Excisional biopsy was performed through a superolateral eyelid crease incision (Fig. 1D). On gross inspection, the lesion appeared vascular (Fig. 2A,B). Histopathology demonstrated a well-circumscribed mass surrounded by a fibrous capsule (Fig. 3A). The neoplasm was composed of a uniform population of cells with round-to-oval nuclei, salt and pepper chromatin, and pale eosinophilic cytoplasm. No necrosis or mitotic bodies were identified (Fig. 3B). Immunohistochemical staining was positive for type IV collagen (Fig. 3C), smooth muscle actin, myosin smooth muscle heavy chain antibody smooth muscle myosin heavy chain antibody, and vimentin. It was negative for desmin, factor XIIIa, S-100, chromogranin, and synaptophysin. Rare cells were positive for Ki67/MIB-1 (Fig. 3D). These findings were consistent with the diagnosis of GVM.
Postoperatively, the patient was pleased with both relief of symptoms and aesthetic improvement. She experienced mild weakening of the ipsilateral frontalis muscle that resolved after 6 weeks. At 2-year follow up, she remains well.

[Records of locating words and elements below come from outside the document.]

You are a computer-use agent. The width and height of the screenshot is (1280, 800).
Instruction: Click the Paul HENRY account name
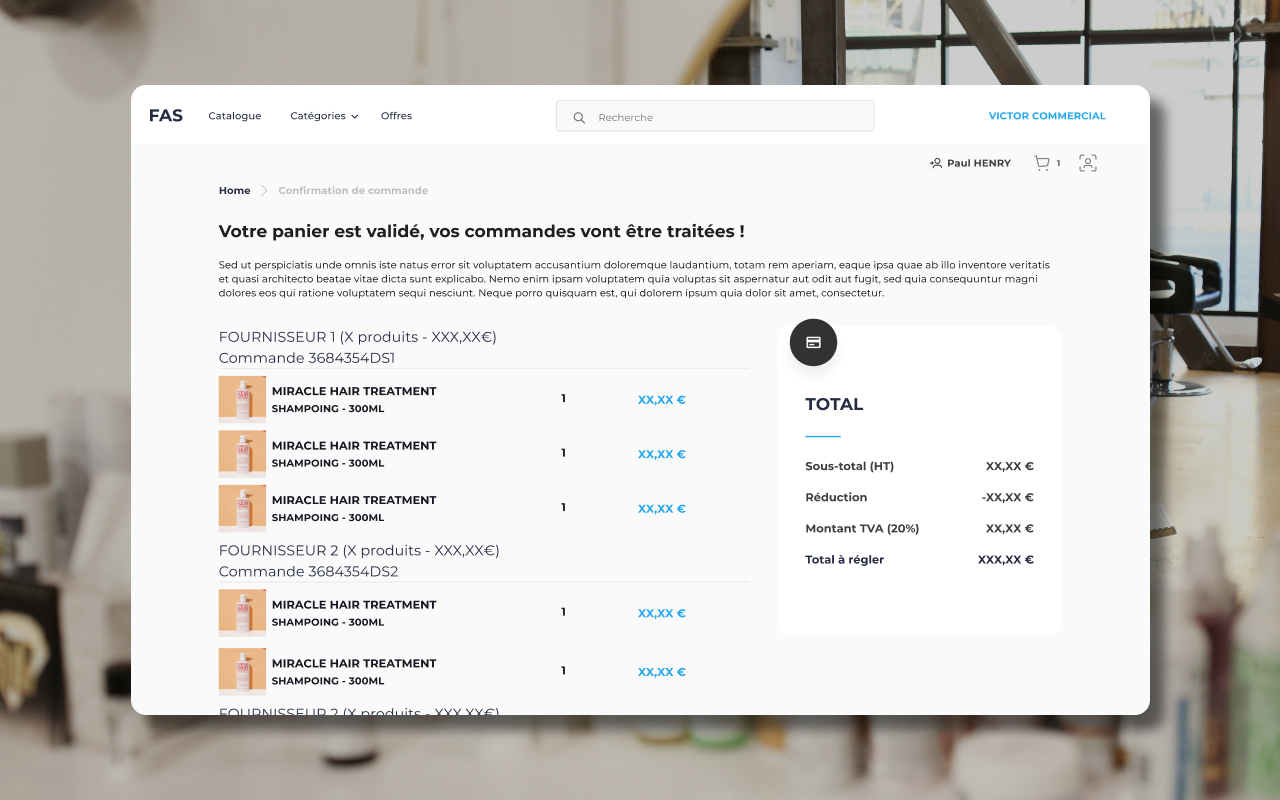tap(978, 162)
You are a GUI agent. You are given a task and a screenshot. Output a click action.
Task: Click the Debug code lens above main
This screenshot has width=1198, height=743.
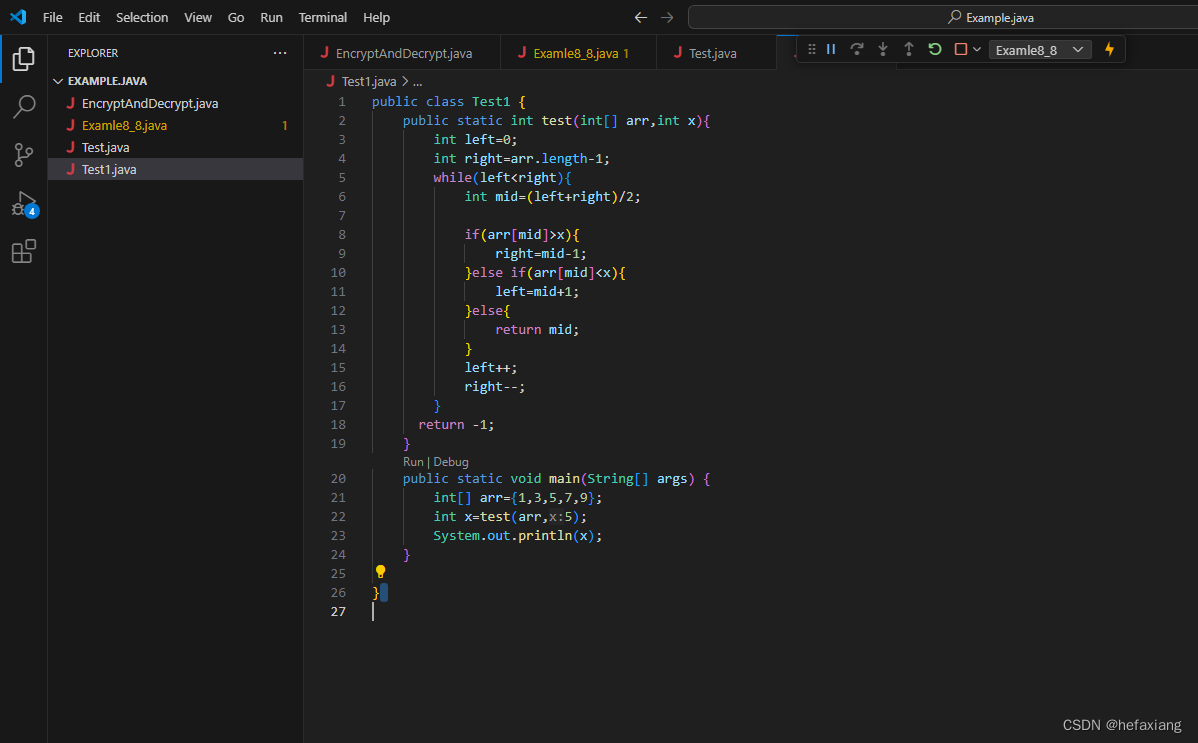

This case is unusual due to the location of the GVM and its presentation following local trauma. In a case series of 56 extradigital GVM, only 2 were reported in the face: 1 on the cheek and 1 on the nose.1 Other reports of facial GVM include lesions in the cheek, mandibular area, oral mucosa, eyelid, and retrobulbar orbit but not in the brow region.2–6 Masson7 provided the first clinical description of this condition in 1924 with the classic triad of excruciating pain out of proportion to size, localized tenderness, and temperature sensitivity, particularly to cold.
The relationship between trauma and the development of GVM is not known, although proliferation of neural and vascular structures at locations of vascular anastomosis has been hypothesized.8 Malignant potential has not been demonstrated for GVM, and treatment is indicated for symptom relief after histologic diagnosis is confirmed. Treatment is primarily via surgical excision, although successful treatment of GVM with laser (including ND:YAG), sclerotherapy, and electron beam radiation has been reported.9–11
Of note, the previously used term glomus tumor has also been used historically, and inaccurately, as a synonym for paraganglioma in the head and neck, although these are distinct clinical entities. Paragangliomas arise from paraganglia, neural crest-derived endocrine cells that form part of the neuroendocrine system, while GVM are derived from neuromyoarterial glomus bodies. Paragangliomas can also occur in the head and neck and are typically benign. In the English literature, there are 12 cases of paragangliomas arising along the facial nerve, so called glomus faciale. These primarily presented clinically with progressive facial nerve palsy.12
GVM occur rarely in the periorbital region, yet are essential to include in the differential diagnosis of patients presenting with soft tissue masses, pain out of proportion to examination, and sensitivity to temperature change. Otherwise, incorrect treatment modalities may be attempted unsuccessfully. CT and MRI are useful to narrow the differential diagnosis and identify the extent of involvement, but tissue biopsy for histology and immunohistochemistry is necessary to make the diagnosis. Treatment is primarily surgical resection, with the goal of preserving cranial nerve function.
Previously presented at the Fall Meeting of the American Society of Ophthalmic Plastic and Reconstructive Surgery, November 8–9, 2012, Chicago, IL.
Dr. Bobby Korn has received royalties from Elsevier. The other authors have no financial or conflicts of interest to disclose.